Noch größere Risikofaktoren seien Trennung und Scheidung. "Prekäre Situationen, in denen eine Familie auseinanderbricht oder nie bestanden hat", seien neben ökonomischen Faktoren für Kinder besonders belastend. Mit dem verbesserten Kinderschutz sei ein guter Kompromiss entstanden. Allerdings sei das Jugendamt mehr denn je auf eine Kultur des Hinschauens angewiesen. "Wir nehmen jeden Hinweis ernst." Brodrecht erzählt von dem letzten Fall. Ein anonymer Anrufer habe beobachtet, wie zwei Kleinkinder ohne elterliche Aufsicht seit Stunden im Freien spielten. Ein Sozialarbeiter habe sich sofort auf den Weg gemacht. Wie sich herausstellte, seien die Eltern zu diesem Zeitpunkt stark alkoholisiert und nicht in der Lage gewesen, auf die Kinder aufzupassen. Ein klarer Fall von Kindeswohlgefährdung. Familiäre Ressourcen, etwa eine Oma oder Tante, konnten nicht ausfindig gemacht werden. Die Sozialarbeiter mussten die zwei Kinder, gegen den Willen der Eltern, bis zu einer Entscheidung in einer Bereitschaftspflegestelle unterbringen. Innerhalb weniger Tage wurde die familiäre Situation ausgelotet.

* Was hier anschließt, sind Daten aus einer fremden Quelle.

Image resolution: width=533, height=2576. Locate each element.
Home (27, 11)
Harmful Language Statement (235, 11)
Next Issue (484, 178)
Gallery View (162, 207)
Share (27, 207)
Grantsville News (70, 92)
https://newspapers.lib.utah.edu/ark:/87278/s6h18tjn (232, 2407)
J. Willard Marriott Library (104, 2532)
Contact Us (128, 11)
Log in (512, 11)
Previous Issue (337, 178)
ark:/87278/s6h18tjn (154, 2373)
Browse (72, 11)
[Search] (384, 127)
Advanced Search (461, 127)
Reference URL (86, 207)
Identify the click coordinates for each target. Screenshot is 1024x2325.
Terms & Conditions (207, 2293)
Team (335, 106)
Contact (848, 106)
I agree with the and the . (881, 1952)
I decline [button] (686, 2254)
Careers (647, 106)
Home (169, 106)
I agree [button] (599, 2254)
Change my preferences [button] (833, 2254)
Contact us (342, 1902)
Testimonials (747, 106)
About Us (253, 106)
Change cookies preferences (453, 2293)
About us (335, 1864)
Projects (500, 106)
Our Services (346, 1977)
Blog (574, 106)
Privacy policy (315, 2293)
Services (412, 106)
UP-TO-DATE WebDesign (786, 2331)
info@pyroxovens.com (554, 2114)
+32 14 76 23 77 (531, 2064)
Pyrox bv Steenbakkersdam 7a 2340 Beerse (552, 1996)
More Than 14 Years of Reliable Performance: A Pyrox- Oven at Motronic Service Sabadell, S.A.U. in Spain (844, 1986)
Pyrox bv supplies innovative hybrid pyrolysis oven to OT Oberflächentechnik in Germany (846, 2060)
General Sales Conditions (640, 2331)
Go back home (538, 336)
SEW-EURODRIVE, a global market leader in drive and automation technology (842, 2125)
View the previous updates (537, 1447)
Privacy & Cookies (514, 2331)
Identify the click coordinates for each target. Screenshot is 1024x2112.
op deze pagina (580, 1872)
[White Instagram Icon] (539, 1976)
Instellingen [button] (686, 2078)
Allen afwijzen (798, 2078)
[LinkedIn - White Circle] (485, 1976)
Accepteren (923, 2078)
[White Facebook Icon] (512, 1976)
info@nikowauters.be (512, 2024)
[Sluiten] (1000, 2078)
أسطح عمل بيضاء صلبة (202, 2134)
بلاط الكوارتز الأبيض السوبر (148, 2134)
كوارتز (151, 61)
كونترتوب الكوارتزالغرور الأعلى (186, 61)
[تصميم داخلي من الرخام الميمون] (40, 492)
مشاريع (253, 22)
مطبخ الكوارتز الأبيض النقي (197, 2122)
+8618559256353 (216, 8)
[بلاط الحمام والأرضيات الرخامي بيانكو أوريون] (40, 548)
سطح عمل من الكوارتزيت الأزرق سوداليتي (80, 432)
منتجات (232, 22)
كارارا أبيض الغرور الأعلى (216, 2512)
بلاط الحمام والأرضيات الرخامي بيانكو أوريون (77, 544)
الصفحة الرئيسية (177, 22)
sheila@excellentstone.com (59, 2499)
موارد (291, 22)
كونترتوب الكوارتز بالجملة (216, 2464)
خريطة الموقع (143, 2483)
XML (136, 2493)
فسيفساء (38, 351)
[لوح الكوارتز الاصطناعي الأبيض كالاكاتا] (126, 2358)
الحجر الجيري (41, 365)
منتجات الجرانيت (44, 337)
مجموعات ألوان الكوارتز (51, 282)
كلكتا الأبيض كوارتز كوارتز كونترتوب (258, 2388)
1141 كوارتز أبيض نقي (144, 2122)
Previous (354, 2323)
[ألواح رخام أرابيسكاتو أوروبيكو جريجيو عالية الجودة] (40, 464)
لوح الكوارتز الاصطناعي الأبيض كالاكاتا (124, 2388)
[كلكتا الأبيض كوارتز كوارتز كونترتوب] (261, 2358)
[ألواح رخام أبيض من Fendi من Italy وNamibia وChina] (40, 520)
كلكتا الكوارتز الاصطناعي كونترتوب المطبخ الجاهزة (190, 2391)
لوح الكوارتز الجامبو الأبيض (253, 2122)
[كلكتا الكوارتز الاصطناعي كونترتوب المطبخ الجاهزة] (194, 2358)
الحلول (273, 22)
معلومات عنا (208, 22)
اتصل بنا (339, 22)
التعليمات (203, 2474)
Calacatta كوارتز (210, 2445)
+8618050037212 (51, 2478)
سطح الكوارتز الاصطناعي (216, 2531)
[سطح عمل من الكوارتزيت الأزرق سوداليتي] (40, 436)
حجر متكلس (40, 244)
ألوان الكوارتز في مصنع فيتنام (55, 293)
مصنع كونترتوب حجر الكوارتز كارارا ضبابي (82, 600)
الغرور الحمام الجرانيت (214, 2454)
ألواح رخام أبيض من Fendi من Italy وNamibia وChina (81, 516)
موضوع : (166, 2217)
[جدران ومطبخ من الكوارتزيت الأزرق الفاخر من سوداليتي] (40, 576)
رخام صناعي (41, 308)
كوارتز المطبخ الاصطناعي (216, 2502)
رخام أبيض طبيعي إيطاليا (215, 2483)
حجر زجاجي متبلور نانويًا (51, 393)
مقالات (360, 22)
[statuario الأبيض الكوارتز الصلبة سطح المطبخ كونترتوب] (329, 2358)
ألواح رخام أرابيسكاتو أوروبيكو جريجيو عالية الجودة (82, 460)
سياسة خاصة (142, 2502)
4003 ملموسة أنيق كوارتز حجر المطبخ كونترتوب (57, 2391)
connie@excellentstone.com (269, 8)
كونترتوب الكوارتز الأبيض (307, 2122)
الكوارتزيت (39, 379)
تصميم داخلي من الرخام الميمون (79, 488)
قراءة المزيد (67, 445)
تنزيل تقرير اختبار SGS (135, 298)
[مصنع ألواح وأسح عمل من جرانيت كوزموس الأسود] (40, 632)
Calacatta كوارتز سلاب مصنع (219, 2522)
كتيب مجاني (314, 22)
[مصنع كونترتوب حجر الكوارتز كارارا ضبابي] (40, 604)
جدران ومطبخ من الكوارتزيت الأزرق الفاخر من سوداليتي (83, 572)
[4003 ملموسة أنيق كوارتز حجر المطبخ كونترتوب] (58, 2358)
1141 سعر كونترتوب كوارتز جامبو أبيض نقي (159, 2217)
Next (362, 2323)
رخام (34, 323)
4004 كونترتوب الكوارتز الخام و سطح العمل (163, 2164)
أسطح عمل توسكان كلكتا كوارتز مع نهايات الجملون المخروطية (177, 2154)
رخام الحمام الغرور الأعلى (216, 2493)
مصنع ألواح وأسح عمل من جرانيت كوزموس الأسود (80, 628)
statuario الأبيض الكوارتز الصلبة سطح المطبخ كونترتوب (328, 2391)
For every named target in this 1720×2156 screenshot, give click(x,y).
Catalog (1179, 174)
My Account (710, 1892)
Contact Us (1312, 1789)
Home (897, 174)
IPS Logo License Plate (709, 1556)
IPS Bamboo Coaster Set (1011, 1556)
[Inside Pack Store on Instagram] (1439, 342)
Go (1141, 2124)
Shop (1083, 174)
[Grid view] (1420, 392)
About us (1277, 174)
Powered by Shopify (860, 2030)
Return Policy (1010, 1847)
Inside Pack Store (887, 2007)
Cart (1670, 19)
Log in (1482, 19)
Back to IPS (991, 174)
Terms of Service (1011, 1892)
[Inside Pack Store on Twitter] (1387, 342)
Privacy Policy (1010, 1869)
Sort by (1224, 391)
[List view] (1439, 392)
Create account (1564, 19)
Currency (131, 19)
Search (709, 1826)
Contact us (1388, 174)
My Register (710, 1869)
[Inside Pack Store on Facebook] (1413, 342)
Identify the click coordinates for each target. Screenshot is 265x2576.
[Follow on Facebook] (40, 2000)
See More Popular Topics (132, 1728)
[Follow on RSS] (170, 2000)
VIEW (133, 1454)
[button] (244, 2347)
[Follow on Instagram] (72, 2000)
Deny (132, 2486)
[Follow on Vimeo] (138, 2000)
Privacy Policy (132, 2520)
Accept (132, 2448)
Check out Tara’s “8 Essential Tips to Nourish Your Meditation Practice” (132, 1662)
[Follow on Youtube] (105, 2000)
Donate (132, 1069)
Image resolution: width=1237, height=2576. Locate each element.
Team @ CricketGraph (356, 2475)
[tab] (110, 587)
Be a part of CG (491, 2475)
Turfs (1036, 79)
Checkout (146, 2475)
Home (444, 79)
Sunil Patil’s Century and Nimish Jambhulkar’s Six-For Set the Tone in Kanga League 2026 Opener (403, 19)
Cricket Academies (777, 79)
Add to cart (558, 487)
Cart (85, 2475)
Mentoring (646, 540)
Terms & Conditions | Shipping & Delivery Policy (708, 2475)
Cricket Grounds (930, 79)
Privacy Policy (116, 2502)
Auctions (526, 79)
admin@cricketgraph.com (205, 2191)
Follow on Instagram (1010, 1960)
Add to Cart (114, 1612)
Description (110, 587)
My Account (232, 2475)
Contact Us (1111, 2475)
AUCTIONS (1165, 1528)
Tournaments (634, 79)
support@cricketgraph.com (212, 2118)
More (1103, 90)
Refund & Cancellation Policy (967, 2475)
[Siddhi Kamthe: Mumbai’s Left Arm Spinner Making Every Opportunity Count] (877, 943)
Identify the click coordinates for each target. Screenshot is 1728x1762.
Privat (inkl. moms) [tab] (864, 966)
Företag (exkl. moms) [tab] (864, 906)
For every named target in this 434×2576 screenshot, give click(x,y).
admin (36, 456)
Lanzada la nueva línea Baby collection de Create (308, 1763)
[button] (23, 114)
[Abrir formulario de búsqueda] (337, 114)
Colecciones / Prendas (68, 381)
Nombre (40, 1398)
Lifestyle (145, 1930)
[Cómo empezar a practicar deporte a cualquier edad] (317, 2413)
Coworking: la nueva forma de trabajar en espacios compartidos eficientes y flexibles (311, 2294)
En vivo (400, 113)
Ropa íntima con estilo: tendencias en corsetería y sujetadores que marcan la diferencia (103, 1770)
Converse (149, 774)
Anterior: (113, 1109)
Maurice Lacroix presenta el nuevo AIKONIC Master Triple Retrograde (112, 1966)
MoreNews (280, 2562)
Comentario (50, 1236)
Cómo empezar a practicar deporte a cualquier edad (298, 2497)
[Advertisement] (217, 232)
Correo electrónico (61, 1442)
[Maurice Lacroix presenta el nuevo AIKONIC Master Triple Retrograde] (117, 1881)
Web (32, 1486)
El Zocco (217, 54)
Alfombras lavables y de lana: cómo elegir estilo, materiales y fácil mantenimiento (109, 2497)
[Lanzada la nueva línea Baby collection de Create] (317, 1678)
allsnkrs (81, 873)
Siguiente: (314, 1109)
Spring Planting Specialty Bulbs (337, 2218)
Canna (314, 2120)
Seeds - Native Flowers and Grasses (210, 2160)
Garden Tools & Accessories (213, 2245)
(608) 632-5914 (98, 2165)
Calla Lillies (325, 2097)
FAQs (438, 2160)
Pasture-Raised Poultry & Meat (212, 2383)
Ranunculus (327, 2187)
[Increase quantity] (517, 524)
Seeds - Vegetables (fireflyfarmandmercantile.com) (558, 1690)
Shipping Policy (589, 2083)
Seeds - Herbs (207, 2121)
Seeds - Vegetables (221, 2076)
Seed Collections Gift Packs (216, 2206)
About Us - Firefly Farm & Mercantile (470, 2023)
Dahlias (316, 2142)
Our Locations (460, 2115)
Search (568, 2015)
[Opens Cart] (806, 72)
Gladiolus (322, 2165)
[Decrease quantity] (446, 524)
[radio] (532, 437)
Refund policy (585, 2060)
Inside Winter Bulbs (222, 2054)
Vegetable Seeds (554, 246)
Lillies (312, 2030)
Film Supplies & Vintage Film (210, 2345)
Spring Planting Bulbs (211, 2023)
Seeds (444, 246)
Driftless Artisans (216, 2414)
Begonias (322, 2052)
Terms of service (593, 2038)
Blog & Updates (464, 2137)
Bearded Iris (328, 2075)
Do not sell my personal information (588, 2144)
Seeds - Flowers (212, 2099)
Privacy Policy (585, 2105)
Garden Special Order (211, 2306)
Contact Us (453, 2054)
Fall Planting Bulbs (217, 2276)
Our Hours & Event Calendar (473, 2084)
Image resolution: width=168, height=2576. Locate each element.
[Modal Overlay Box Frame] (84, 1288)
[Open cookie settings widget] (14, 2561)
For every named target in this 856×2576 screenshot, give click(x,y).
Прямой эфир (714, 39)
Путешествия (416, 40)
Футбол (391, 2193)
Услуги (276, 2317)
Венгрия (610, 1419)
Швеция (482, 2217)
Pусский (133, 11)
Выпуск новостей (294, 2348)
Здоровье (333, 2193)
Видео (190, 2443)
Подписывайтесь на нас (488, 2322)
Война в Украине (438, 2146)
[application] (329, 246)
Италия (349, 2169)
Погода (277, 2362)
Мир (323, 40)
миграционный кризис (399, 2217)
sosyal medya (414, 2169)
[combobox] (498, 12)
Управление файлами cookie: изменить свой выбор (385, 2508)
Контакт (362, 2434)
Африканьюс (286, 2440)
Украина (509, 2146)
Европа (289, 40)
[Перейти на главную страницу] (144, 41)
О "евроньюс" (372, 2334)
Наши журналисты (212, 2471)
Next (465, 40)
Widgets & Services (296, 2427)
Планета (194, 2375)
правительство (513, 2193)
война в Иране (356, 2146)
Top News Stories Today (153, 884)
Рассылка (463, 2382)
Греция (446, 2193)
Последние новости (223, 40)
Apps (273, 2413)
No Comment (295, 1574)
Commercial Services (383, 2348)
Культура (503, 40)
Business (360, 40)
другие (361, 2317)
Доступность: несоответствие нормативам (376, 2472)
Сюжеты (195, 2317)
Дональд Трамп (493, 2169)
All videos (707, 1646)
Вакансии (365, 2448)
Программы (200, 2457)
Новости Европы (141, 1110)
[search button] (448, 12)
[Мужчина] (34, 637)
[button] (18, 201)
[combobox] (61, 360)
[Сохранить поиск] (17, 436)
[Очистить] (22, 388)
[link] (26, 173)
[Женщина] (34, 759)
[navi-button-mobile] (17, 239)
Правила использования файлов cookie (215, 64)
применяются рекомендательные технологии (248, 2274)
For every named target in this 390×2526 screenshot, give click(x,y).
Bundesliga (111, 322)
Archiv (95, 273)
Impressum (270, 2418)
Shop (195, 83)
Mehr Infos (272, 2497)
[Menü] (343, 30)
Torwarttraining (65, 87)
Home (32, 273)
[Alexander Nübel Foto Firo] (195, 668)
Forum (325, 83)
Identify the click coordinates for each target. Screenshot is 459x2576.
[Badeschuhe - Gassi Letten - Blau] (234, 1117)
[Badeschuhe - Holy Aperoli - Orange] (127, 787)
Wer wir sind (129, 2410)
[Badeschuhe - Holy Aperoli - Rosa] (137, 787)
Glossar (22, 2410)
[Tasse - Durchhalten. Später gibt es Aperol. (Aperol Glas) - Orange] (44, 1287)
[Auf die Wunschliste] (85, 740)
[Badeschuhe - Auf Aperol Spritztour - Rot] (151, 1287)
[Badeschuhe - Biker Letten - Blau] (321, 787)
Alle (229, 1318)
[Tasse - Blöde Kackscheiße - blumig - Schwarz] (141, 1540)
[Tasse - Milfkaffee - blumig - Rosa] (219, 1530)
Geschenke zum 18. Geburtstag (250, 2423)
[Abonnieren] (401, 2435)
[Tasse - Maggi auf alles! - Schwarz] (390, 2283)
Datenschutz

Ob Beratungsangebot, Familienhilfe oder Suchtberatung - die Auflagen sind streng, haben aber das Ziel, die Familie wieder auf Kurs zu bringen, damit die Kinder wieder zurück können. Doch nicht immer stecke hinter einer Anzeige auch eine Gefahr für das Kindeswohl, weiß Gabriele Brodrecht. Persönliche Befindlichkeiten, etwa dass eine Oma mit den Erziehungsmethoden ihrer Schwiegertochter nicht einverstanden ist, müssen ausdifferenziert werden. Insgesamt sei das zwar sehr aufwendig, aber lohnenswert, denn Inobhutnahmen sind in jedem Fall gravierende Eingriffe in das Leben der Familien. Für alle Beteiligten und besonders für die Kinder bedeuten sie eine traumatische Erfahrung, selbst wenn sie ihrem Schutz dienen.